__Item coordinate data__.
____
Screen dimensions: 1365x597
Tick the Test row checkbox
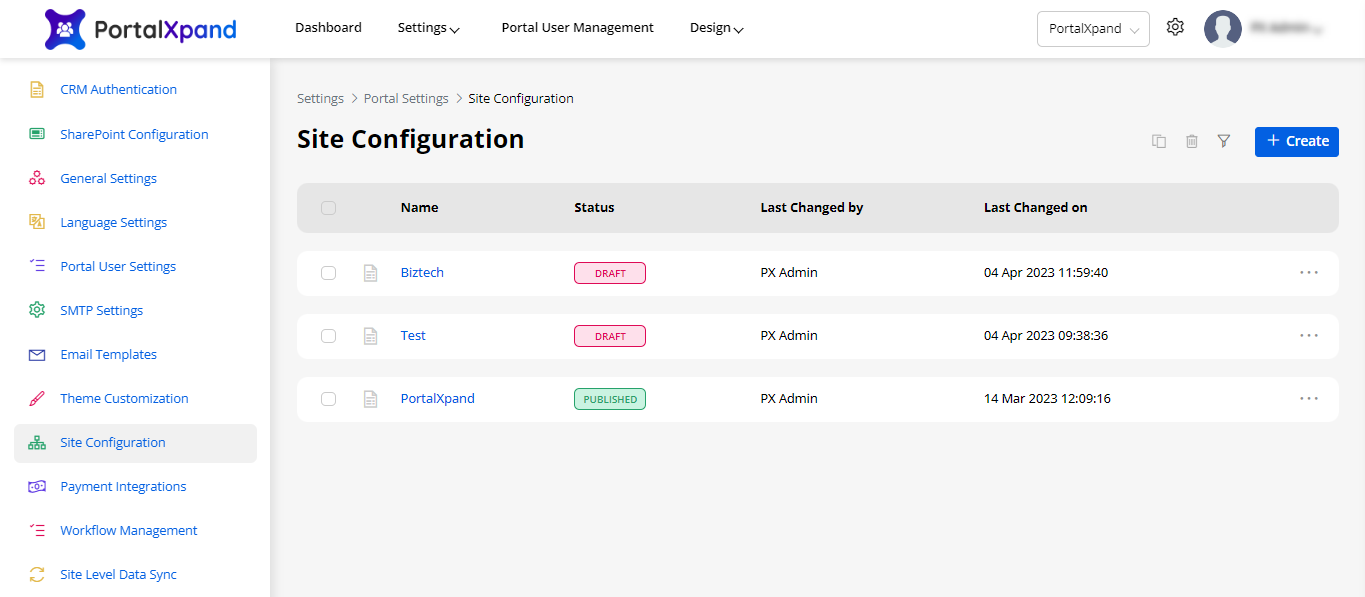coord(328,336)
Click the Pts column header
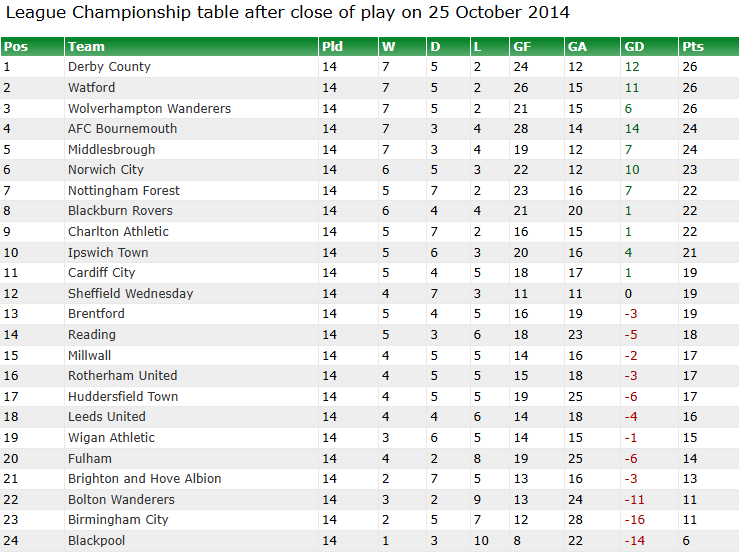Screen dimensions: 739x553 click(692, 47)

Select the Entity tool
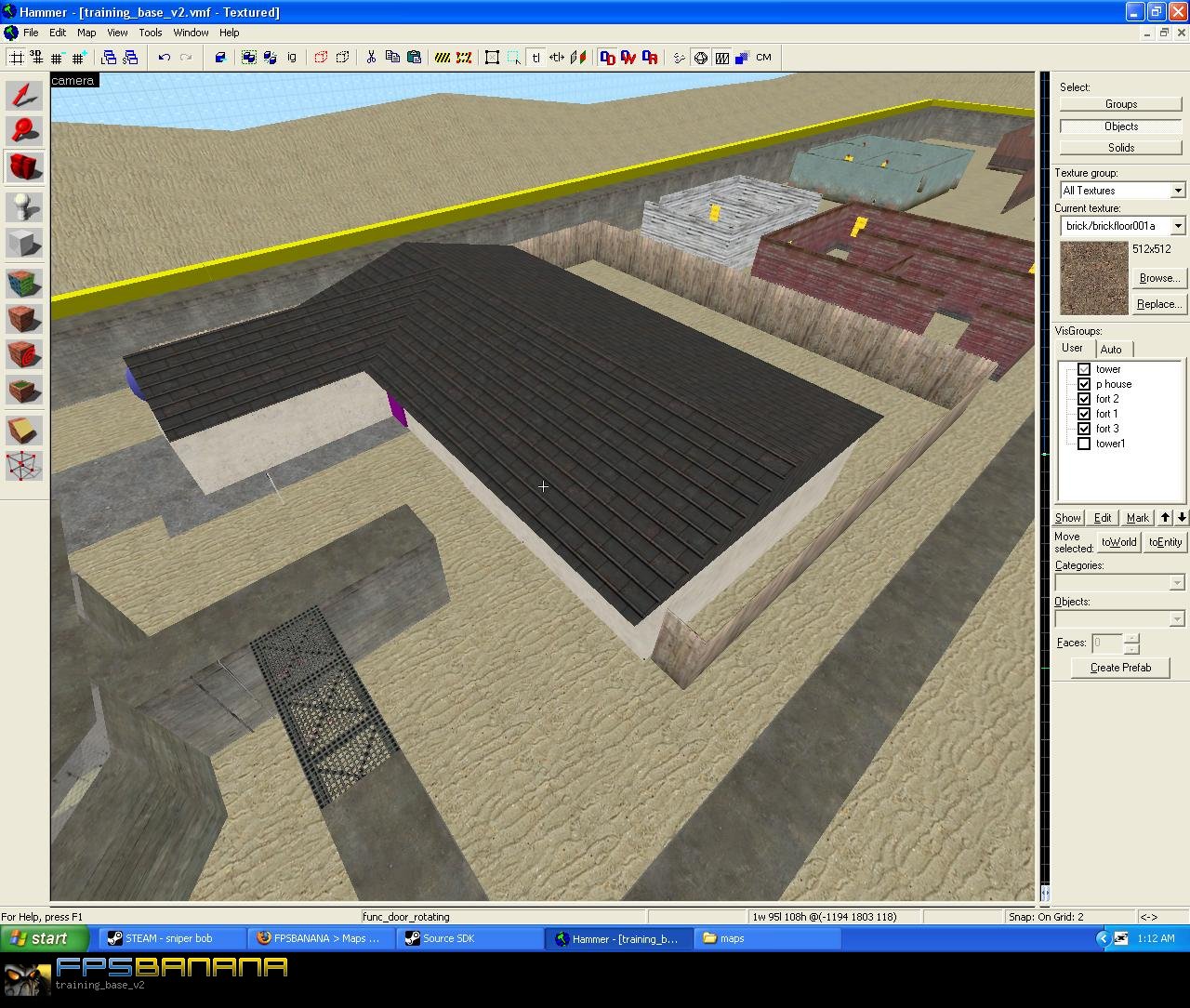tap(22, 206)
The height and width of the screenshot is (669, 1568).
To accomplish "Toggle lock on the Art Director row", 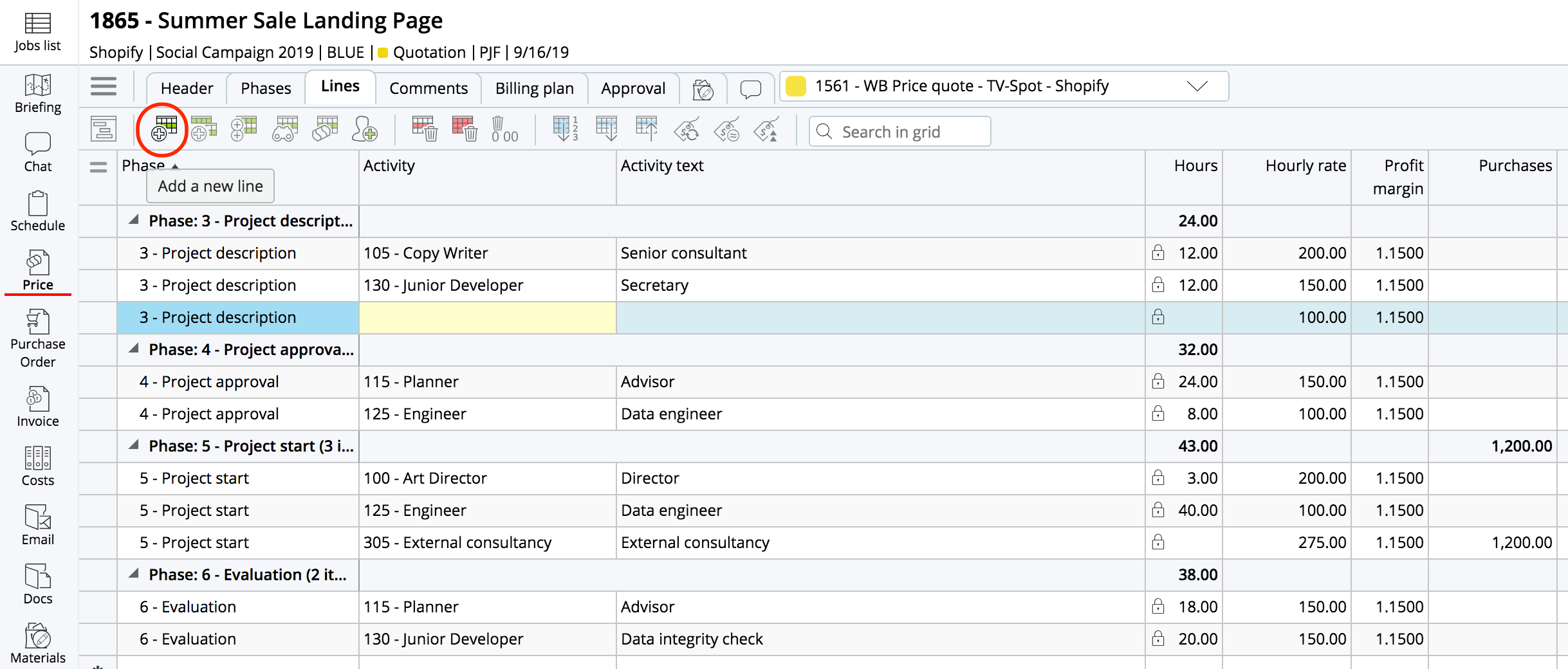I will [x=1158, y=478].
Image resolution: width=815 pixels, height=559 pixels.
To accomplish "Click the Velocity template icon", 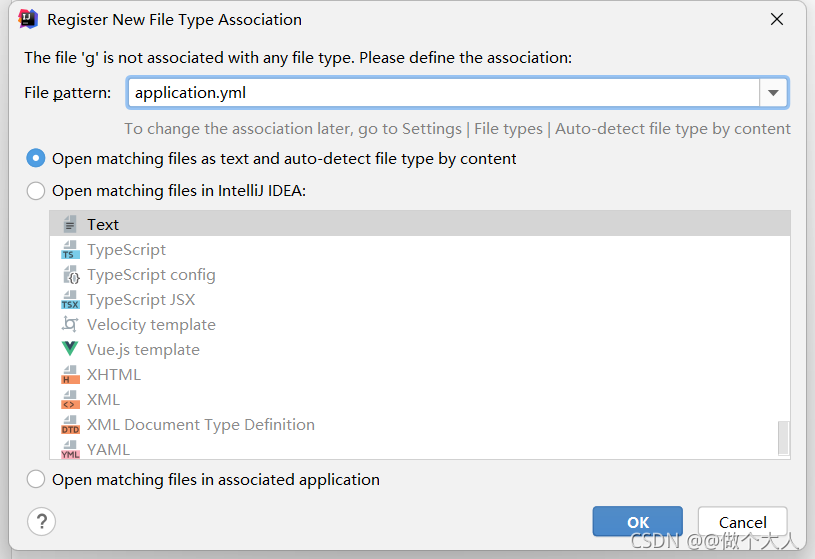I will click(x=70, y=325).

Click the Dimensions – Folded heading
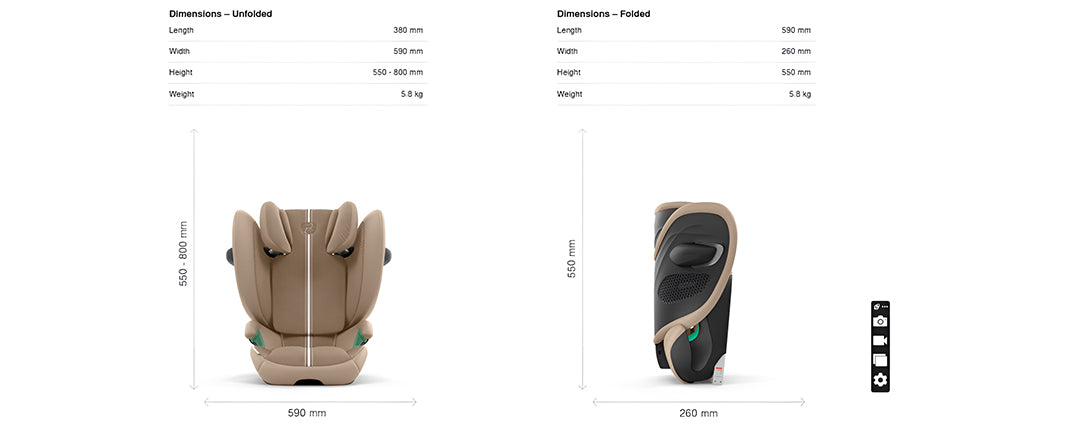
____
__Written problem__. Locate every line in the records above that includes the word "width" and copy each of those lines.

__Output for this exercise__.
The height and width of the screenshot is (669, 1568).
Image resolution: width=815 pixels, height=559 pixels.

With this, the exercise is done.